==== SELECTION
Comparison of low-frequency non-sinusoidal measurement for transformer no-load characteristics based on different interpolation methods

Abstract

As the calculation of transformer no-load characteristics measured by low-frequency test method is not perfect, different interpolation methods are explored to fit and convert the transformer's volt-ampere characteristics under power frequency (50 Hz) excitation to find the best interpolation fitting conversion method. The no-load test of transformer is carried out by using 10 Hz, 15 Hz, 20 Hz low-frequency square wave and triangular wave excitation. Then the measured excitation voltage, excitation current and no-load loss are converted to those of 50 Hz sine wave excitation. The converted volt-ampere characteristic curve is calculated by the proposed algorithm, and compared with the measured results under the 50 Hz sine wave excitation. Experiments show that under the condition that the magnetic flux amplitudes are equal at each frequency of non-sinusoidal and sine waves, whether it is square wave or triangular wave excitation, the volt-ampere characteristic curve converted to the 50 Hz sine wave excitation by the proposed method can better approximate the curve of the measured 50 Hz sine wave excitation. The average values of the relative errors of the converted excitation current of the three frequencies are within 4%, and those of the converted excitation voltage of the square wave are within 1.1%, and those of the converted excitation voltage of the triangular wave are within 0.47%. Compared with the generalized Steinmetz equation method and the multi-frequency method, the proposed method has a better conversion effect and can almost replace the no-load test results of the 50 Hz sine wave, which has practical value in engineering.
========
■ GOALS
(a) Answer these questions about the abstract on transformer no-load measurement:
(i) Which low-frequency excitation frequencies were used in the no-load test?
(ii) Within what value do the average relative errors of the converted excitation voltage for the triangular wave fall?
(iii) Which two methods is the proposed method compared with?
(b) Continue the abstract on low-frequency transformer no-load measurement, picking up after its final sentence.
==== DATASET ROWS
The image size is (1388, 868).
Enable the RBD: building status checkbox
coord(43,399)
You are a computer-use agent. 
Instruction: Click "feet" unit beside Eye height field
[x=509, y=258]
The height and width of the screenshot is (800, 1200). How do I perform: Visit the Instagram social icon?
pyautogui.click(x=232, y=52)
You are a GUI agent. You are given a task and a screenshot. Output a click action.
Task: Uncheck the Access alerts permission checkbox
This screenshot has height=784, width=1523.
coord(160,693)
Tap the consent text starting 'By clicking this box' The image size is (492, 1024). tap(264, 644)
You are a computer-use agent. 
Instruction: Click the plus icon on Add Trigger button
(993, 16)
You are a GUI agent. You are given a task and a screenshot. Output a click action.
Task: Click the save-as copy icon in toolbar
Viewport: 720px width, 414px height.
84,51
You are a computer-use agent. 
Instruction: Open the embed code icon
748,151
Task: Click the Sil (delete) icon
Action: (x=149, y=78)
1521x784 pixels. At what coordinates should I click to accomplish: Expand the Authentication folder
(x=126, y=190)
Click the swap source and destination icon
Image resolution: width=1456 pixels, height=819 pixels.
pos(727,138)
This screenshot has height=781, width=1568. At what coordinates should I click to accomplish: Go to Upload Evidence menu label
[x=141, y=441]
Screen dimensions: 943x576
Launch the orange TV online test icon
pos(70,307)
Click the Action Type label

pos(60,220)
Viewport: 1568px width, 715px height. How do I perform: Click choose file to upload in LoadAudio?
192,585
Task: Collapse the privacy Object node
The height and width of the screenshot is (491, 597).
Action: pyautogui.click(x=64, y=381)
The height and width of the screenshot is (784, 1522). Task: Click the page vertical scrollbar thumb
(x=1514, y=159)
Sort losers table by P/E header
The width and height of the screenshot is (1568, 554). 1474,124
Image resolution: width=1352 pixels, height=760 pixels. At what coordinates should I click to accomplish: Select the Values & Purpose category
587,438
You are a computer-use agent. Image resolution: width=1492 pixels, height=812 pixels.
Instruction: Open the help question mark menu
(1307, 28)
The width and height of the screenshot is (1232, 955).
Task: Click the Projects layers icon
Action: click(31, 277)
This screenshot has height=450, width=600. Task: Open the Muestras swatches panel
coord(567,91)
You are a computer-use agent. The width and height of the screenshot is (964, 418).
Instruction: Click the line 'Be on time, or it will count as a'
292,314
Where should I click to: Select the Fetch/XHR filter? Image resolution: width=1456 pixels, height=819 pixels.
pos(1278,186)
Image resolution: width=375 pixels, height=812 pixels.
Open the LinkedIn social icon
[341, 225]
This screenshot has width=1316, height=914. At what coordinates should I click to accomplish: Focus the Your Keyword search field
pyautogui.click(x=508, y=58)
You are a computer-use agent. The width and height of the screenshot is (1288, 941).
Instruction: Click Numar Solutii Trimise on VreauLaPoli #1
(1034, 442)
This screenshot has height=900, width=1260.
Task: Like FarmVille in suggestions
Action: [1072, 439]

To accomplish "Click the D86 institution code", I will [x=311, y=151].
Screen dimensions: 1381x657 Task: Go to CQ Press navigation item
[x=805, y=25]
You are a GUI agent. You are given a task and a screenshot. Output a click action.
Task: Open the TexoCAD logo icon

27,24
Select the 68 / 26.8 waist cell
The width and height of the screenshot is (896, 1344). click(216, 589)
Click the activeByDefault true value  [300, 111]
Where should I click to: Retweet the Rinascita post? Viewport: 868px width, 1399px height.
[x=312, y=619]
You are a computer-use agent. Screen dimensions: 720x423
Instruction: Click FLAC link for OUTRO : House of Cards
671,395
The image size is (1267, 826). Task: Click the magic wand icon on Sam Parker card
========
■ OUTPUTS
(a)
(i) 10 Hz, 15 Hz and 20 Hz
(ii) 0.47%
(iii) The generalized Steinmetz equation method and the multi-frequency method

(b)
Appendices

Appendix A

For sine wave excitation, it is assumed that the induced electromotive force at both ends of the core is:

$$ e(t) = E_{m} \sin (\omega t) $$

(A1)

where E_m is the peak value of electromotive force.

From formula (1), the magnetic flux density B(t) is:

$$ B(t) = B_{m} \cos (\omega t) $$

(A2)

$$ B_{m} = \frac{{E_{m} }}{NA \cdot 2\pi f} = \frac{E}{NA \cdot \sqrt 2 \pi f} $$

(A3)

In formulas (A2) and (A3), B_m is the magnitude of the magnetic flux density, and E is the effective value of the electromotive force.

Similarly, for square wave excitation, it is assumed that the induced electromotive force and magnetic flux density at both ends of the core are:

$$ e(t) = \left\{ {\begin{array}{*{20}c} {E_{m} } &\quad {0 < t < T/2} \\ { - E_{m} } &\quad {T/2 < t < T} \\ \end{array} } \right. $$

(A4)

$$ B(t) = \left\{ {\begin{array}{*{20}l} {B_{m} (4t/T - 1)} \hfill &\quad {0 < t < T/2} \hfill \\ {B_{m} (3 - 4t/T)} \hfill & \quad{T/2 < t < T} \hfill \\ \end{array} } \right. $$

(A5)

$$ B_{m} = \frac{{E_{m} }}{4NAf} = \frac{E}{4NAf} $$

(A6)

From equations (A3) and (A6), it can be seen that to keep the amplitude of the magnetic flux density B_m generated by the excitation voltages of square wave and sine wave at the same frequency equal, and it is necessary to make:

$$ \frac{{E_{\sin } }}{{E_{{{\text{squ}}}} }} = \frac{\pi }{2\sqrt 2 } \approx 1.11 $$

(A7)

where E_sin is the effective value of sine wave, and E_squ is the effective value of square wave.

Similarly, for triangular wave excitation, it is assumed that the induced electromotive force and magnetic flux density at both ends of the core are:

$$ e(t) = \left\{ {\begin{array}{*{20}c} {E_{m} (4t/T - 1)} & \quad{0 < t < T/2} \\ {E_{m} (3 - 4t/T)} &\quad {T/2 < t < T} \\ \end{array} } \right. $$

(A8)

$$ B(t) = \left\{ {\begin{array}{*{20}l} {\frac{{E_{m} }}{NA}(2t^{2} /T - t)} \hfill & \quad{0 < t < T/2} \hfill \\ {\frac{{E_{m} }}{NA}( - 2t^{2} /T + 3t - T)} \hfill & \quad{T/2 < t < T} \hfill \\ \end{array} } \right. $$

(A9)

$$ B_{m} = \frac{{E_{m} }}{8NAf} = \frac{\sqrt 3 E}{{8NAf}} $$

(A10)

It can be seen from formulas (A3) and (A10) that to keep the amplitude of the magnetic flux density B_m generated by the excitation voltages of triangular wave and sine wave at the same frequency equal, and it is necessary to make:

$$ \frac{{E_{\sin } }}{{E_{{{\text{tri}}}} }} = \frac{\sqrt 6 \pi }{8} \approx 0.962 $$

(A11)

where E_sin is the effective value of sine wave, and E_tri is the effective value of triangular wave.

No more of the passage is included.